According to the speaker series’ organizers, her advice for navigating the future of work focused on “pursuing the intersection of four key elements: what you’re good at, what you’re passionate about, what you can be paid for, and what the world needs.”
Friar is apparently good at a lot of things. She’s currently on the board of directors of Walmart and Consensys, and on the advisory boards of HOPE Global, the Blavatnik School of Government at the University of Oxford, and the Digital Economy Lab at Stanford University. She previously served as a director on the boards of Nextdoor, Slack, and New Relic.
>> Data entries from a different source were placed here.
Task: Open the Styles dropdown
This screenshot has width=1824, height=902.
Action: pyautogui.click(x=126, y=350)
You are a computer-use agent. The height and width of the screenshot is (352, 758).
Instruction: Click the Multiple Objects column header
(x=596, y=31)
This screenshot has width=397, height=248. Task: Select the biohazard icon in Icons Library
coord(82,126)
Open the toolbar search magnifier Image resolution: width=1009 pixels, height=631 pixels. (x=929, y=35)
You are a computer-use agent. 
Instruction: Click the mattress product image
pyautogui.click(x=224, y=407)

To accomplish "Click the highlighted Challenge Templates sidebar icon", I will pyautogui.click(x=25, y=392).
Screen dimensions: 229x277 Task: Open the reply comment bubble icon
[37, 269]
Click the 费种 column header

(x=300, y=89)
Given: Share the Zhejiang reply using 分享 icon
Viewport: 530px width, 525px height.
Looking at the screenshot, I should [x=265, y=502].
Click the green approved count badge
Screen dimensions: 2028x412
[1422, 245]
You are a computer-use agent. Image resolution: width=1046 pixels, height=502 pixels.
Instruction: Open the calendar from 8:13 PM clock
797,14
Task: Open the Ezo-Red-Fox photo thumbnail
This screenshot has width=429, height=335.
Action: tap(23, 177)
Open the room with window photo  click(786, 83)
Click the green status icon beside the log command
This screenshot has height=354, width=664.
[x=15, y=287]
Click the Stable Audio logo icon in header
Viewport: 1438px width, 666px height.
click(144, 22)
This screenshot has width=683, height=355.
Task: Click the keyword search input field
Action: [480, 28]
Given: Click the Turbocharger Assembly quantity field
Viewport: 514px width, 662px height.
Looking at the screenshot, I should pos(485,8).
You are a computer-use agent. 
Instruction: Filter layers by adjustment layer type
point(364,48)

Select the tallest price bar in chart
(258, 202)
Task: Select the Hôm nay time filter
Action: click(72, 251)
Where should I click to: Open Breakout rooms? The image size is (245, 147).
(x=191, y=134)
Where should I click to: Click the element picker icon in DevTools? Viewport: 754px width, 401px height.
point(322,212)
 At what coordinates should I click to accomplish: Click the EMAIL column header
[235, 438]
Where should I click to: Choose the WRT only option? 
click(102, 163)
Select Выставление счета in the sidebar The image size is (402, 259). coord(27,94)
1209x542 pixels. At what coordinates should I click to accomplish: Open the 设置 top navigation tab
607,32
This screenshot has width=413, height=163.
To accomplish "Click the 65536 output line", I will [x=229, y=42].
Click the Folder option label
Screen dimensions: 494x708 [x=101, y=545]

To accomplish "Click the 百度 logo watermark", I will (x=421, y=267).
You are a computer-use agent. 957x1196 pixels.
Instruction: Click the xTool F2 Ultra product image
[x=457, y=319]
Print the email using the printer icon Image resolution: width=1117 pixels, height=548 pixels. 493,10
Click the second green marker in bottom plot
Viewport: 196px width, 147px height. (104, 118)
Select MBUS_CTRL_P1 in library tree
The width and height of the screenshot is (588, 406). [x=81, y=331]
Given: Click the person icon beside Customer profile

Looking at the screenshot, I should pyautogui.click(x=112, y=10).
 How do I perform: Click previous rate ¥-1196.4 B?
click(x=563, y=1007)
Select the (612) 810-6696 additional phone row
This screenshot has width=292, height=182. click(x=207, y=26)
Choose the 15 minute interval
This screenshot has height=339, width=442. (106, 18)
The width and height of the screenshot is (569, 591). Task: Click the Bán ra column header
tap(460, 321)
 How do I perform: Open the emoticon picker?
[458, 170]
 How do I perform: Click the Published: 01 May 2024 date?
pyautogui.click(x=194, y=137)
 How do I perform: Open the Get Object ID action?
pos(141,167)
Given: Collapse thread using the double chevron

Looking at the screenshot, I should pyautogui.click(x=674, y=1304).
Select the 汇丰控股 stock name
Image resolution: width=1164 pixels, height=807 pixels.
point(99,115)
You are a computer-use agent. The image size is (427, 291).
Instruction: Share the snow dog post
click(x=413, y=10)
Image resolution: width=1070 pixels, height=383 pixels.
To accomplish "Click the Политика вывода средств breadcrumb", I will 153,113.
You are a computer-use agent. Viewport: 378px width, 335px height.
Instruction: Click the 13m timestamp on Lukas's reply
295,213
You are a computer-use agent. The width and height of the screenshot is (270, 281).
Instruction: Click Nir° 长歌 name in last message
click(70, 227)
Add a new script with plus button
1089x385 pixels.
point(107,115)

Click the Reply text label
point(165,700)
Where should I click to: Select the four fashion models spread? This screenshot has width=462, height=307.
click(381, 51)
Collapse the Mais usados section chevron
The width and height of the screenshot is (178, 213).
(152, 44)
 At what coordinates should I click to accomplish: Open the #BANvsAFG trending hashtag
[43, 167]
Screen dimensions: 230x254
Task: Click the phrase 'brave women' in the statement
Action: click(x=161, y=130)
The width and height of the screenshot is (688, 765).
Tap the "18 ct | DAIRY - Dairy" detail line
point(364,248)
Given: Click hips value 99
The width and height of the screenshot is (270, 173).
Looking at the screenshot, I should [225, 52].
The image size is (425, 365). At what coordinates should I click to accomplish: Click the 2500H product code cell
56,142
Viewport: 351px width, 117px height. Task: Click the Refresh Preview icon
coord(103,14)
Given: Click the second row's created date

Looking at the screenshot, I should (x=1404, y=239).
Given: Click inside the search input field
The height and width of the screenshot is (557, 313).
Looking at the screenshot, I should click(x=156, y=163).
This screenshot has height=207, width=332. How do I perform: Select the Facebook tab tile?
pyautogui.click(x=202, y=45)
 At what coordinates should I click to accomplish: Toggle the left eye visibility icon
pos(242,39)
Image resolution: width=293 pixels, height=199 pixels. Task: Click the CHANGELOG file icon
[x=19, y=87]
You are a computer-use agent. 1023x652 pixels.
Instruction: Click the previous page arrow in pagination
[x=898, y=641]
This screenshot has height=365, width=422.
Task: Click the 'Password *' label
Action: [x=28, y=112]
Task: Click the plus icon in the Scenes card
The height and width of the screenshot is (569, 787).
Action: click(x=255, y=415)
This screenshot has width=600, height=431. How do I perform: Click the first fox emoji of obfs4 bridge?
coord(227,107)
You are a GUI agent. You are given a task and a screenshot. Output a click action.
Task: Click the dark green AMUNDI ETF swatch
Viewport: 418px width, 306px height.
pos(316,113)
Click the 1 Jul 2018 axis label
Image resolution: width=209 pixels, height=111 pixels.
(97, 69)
Inspiring local female students
Last week’s event featured a meet-and-greet connecting Friar with 50 young women who no doubt hope to equal or surpass her resume one day. The students—from The Hockaday School, Uplift Williams and Young Women’s STEAM Academy at Balch Springs—were among the attendees at the event. Friar emphasized “the vital role of network” in speaking with the students, urging them to “harness the power of connection as they pursue careers in STEM and beyond,” Pegasus Park said.
Co-founded Ladies Who Launch
Citing her own experience with harnessing connections, Friar also discussed her role as co-founder of Ladies Who Launch, a nonprofit dedicated to empowering women and non-binary entrepreneurs to grow and sustain their businesses.
That served as an ideal segue, because following the fireside chat, Ladies Who Launch hosted its first Texas-based event at Pegasus Park—inspiring another group of 150 entrepreneurs “to dream bigger and create lasting impact.”
Featured speakers at the Ladies Who Launch event included: Susie Sarich, founder & CEO of SusieCakes; Rosie Rios, former Treasurer of the United States and chair of America 250; Allison Harmon, head of growth at Open AI; Bianca McGee, Founder & CEO at Plan, Profit, Grow; and others.
Additional Pegasus Park Speaker Series events are coming in the future, but as yet, no speaker information has been announced.